DETROIT (WXYZ) — Detroit Mayor Mike Duggan defended the city’s response times for urgent calls to 911 in wake of a 7 Action News investigation, but vowed to address problems revealed by the report.
“We’re taking the reporting seriously, we’re looking at it very carefully,” Duggan said. “I thought Ross Jones’s stories were accurate, and they were. I thought they weren’t fair in the sense that the 13-minute response times are accurate, but there are outliers.”
In a months-long investigation, 7 Action News repeatedly reported that the average response times for the most urgent 911 calls in Detroit hovers between 12 and 13 minutes—a big improvement from years ago.
But that’s not the whole story. Some 3,000 priority 1 calls—including rapes, armed robberies and active shootings—took 30 minutes or more just to get a response last year. Hundreds took an hour or more.
Last year, nearly 20,000 priority 2 calls—that include assault and battery and unarmed robbery—took an hour or more just get a response.
“What Chief Craig is looking at is which are times that were delayed because we had an unusual spike in calls, and which are calls that were delayed because there was a problem with the call taker or the dispatcher,” Duggan said.
Duggan's comments came today after he presented next year's budget to the Detroit City Council. It calls for a $10 million increase to Detroit Police with the hopes of hiring 70 new officers.
As we reported last month, calls to 911 are almost daily being put on hold because of a lack of people to answer them. That’s what happened when Stephanie Chambers called 911 in November 2017 while her boyfriend bled from his neck. He had slit his throat.
“It was like I was calling DTE,” Chambers said. “It said please hold while the next available operator answers your call.”
When Chambers finally got through, EMS made the scene quickly but because a weapon was involved, they weren’t allowed to enter until police arrived 14 minutes later.

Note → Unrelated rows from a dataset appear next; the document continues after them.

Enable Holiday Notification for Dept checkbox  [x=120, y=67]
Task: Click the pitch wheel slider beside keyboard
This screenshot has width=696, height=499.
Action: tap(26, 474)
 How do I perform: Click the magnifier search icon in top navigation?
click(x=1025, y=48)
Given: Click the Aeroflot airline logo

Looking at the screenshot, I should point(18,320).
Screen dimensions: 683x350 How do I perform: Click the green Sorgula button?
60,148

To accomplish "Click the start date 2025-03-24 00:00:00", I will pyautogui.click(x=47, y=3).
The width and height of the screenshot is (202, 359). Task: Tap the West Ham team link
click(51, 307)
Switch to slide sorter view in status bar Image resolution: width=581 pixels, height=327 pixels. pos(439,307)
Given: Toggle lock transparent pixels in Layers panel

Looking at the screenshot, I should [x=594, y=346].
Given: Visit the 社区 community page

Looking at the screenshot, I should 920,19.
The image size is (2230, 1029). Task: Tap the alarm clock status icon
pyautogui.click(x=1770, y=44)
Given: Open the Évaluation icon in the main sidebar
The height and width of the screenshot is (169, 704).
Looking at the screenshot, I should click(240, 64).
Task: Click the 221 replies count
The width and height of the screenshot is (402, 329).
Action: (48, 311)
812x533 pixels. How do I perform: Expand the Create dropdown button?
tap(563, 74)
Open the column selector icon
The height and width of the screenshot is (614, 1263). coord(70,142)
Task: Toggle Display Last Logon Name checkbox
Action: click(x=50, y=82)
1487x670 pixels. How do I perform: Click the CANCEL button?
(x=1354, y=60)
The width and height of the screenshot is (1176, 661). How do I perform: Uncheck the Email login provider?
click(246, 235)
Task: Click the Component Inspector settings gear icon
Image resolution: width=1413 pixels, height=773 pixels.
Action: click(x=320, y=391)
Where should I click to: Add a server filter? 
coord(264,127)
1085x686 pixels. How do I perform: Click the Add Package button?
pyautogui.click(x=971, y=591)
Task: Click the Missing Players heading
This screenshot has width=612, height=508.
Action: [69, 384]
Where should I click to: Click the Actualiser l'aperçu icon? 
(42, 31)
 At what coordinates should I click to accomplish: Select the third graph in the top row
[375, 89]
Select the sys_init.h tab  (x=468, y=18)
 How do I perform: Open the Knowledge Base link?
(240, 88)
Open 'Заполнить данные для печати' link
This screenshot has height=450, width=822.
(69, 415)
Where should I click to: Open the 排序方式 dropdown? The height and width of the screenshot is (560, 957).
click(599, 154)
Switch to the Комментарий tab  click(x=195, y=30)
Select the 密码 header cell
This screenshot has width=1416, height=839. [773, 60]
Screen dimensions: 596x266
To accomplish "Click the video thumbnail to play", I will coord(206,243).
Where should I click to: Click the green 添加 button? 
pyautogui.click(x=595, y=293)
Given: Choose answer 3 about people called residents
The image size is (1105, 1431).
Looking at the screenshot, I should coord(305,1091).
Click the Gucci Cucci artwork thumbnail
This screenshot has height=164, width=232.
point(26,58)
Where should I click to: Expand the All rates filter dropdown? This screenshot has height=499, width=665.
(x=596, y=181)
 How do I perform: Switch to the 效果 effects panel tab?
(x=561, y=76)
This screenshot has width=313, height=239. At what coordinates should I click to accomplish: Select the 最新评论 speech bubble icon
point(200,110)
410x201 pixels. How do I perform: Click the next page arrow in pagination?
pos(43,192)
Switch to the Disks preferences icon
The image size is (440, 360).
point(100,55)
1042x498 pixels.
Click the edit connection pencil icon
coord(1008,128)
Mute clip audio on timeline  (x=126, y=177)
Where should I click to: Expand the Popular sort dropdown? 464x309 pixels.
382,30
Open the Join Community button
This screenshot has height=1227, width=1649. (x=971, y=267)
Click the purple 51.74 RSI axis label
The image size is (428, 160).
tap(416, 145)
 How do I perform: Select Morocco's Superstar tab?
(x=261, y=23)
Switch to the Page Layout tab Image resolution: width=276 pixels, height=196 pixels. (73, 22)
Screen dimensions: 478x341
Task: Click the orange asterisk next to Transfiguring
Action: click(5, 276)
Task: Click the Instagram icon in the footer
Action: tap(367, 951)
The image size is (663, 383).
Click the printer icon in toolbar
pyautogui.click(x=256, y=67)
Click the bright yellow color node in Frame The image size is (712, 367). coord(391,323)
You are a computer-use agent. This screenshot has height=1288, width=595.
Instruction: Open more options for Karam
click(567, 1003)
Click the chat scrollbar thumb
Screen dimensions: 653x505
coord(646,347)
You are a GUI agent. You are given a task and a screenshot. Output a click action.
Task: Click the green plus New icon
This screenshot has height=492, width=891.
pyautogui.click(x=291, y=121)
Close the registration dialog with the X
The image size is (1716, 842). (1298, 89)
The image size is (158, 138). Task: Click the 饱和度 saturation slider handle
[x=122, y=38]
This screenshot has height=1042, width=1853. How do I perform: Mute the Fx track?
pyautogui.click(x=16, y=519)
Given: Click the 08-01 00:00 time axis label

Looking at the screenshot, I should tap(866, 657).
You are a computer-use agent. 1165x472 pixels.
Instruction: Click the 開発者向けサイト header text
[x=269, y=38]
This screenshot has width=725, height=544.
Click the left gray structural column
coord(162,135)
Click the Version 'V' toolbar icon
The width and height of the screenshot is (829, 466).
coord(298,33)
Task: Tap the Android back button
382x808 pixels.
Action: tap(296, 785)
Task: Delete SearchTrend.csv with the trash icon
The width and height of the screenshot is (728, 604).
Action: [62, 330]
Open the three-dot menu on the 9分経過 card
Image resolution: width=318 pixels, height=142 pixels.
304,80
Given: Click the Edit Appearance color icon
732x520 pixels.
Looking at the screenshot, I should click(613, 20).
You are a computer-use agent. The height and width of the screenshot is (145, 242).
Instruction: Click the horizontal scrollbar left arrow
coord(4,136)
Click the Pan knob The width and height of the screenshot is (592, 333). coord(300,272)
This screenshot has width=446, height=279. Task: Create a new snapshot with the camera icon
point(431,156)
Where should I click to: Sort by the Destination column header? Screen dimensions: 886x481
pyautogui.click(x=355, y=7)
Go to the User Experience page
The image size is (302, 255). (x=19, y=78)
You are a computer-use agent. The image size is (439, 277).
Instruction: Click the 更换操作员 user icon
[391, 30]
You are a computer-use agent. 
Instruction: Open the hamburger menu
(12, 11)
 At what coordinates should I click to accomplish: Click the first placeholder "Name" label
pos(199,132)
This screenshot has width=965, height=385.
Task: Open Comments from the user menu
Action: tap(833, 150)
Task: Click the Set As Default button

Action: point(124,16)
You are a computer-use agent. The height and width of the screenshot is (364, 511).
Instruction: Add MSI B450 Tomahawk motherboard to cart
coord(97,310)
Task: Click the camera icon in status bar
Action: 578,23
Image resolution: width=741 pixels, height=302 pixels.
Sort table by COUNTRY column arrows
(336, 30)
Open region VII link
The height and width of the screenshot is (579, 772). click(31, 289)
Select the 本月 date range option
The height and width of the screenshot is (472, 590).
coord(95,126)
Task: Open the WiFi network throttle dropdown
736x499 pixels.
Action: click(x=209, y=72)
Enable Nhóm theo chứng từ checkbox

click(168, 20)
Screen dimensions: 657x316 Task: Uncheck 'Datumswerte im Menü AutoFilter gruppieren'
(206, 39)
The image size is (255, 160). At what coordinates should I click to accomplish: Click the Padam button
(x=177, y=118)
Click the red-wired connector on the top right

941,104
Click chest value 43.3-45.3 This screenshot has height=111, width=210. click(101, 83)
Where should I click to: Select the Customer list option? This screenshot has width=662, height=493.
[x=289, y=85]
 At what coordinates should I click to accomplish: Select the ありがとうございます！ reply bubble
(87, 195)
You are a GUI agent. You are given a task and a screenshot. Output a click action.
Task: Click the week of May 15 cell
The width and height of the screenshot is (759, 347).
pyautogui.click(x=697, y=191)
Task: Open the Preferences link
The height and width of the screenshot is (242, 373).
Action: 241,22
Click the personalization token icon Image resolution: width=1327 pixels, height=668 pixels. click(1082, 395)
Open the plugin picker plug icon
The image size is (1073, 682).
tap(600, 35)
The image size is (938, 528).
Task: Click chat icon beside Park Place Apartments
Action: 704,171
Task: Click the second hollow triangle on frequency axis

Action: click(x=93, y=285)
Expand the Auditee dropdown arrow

By that time, her boyfriend was dead.
“I don’t think that 911 calls should go to hold,” Duggan said. “Do we have enough call takers? What’s the data on how often that actually happens? We’re looking at all of that right now.”
For months, we’ve asked DPD for the number of calls put on hold a year. They still haven’t responded.
Last week at a meeting of the Detroit Board of Police Commissioners, board members asked what steps were being taken to address problems identified in our report. Assistant Chief James White said new measures have already been taken and more are in the works.
“We are working through some of the things that are identified,” White said. “We have increased our protocols ourselves. There are things we saw and said, ‘Hey we can do that a little bit better.’ ”
Contact 7 Investigator Ross Jones at email@example.com or at (248) 827-9466.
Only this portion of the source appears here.